TUCSON, Arizona — A planned copper mine in the Santa Rita Mountains near Tucson will cause negative impacts, but it's in line with nearly all environmental laws, according to federal forest officials.
The U.S. Forest Service laid much of the groundwork for approval of the Rosemont Mine on Friday by releasing a final environmental impact statement. Still, the report shows that legal uncertainties and significant differences of opinion among agencies remain in the way of the mine's approval.
The report contains 100 pages of mitigation plans aimed at protecting not just water quality, but endangered species, dark skies for astronomy and other things.
The Environmental Protection Agency has denounced some of the plans as inadequate, and the Army Corps of Engineers has raised some concerns.

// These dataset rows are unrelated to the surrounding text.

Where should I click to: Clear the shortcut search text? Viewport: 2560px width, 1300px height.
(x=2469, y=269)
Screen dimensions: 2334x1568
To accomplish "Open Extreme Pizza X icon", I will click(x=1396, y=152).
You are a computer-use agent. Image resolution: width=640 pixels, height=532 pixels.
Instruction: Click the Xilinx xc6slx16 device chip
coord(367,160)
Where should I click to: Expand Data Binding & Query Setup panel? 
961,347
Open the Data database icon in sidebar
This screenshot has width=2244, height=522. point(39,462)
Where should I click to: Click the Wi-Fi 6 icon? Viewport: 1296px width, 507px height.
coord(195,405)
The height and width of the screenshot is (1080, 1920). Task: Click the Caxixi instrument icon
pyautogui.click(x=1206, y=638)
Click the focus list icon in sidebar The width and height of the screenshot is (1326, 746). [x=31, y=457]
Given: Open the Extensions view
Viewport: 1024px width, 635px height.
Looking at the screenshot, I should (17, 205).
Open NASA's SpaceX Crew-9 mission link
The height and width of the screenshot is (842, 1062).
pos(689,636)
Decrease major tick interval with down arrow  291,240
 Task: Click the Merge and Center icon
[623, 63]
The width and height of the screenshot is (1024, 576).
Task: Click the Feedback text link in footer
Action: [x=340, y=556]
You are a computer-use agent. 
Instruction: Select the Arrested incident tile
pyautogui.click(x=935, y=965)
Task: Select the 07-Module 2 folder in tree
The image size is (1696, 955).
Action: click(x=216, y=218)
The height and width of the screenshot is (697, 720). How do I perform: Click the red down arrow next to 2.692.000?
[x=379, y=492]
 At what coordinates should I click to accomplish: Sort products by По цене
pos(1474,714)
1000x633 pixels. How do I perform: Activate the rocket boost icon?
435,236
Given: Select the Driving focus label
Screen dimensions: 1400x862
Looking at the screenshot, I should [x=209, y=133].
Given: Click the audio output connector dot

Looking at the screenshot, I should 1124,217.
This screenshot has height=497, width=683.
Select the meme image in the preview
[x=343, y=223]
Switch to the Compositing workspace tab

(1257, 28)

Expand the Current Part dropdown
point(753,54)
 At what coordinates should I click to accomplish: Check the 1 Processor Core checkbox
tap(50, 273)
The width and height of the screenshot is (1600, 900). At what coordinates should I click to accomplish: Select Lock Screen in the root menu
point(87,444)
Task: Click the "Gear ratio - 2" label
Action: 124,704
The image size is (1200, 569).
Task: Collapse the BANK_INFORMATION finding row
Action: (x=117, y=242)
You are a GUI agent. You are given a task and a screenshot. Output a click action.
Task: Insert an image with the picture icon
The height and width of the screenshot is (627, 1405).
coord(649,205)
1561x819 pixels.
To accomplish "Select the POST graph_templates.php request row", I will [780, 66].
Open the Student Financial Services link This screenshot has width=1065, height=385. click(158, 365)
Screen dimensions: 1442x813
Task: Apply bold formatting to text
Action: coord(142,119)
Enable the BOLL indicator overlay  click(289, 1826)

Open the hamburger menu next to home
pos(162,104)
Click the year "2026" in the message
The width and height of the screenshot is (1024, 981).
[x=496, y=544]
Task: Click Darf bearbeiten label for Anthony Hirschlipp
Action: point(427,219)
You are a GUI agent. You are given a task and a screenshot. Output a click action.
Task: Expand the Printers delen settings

The Arizona Daily Star reported Saturday (http://bit.ly/1cd8NoO ) that the environmental impact statement — which fills six volumes and totals more than 2,400 pages — is a key step toward a final decision on the project, now in the works for more than seven years. The Forest Service has said it will issue a final decision in about four months.
While the report says the proposed mine will likely not violate federal air quality or endangered species laws, an opinion from the U.S. Fish and Wildlife Service said the mine could cause deaths among two endangered fish species and the endangered lesser long-nosed bat, cause harm to up to 50 threatened Chiricahua leopard frogs and harass the male jaguar.
The mine also has yet to show that it will meet a separate state regulation protecting Davidson Canyon and Cienega Creek, streams that are designated as outstanding waters.
Rosemont Copper has prodded the Forest Service for years to complete the environmental assessment. Due to delays in producing the report, the company has repeatedly pushed back its timetable for building and opening the mine. It hopes to start construction next year and start mining in 2016.
Company officials said this week they were excited to move forward.
Environmentalist Randy Serraglio said despite release of the generally favorable report, criticism from EPA shows the mine doesn't meet all applicable laws. If the Forest Service decides to permit the mine, he said the agency "should expect to be overwhelmed with formal objections."
The Forest Service's review also found that the mine's estimated average of 434 long-term jobs would generate about $85 million in direct and indirect annual income in Pima County, up to $29 million annually in employee spending and $90 million to $158 million annually in purchases from local vendors.
Construction of the mine — pegged at $897 million — would generate $369 million in local construction spending and a broader impact of $585 million across Pima County, according to the report.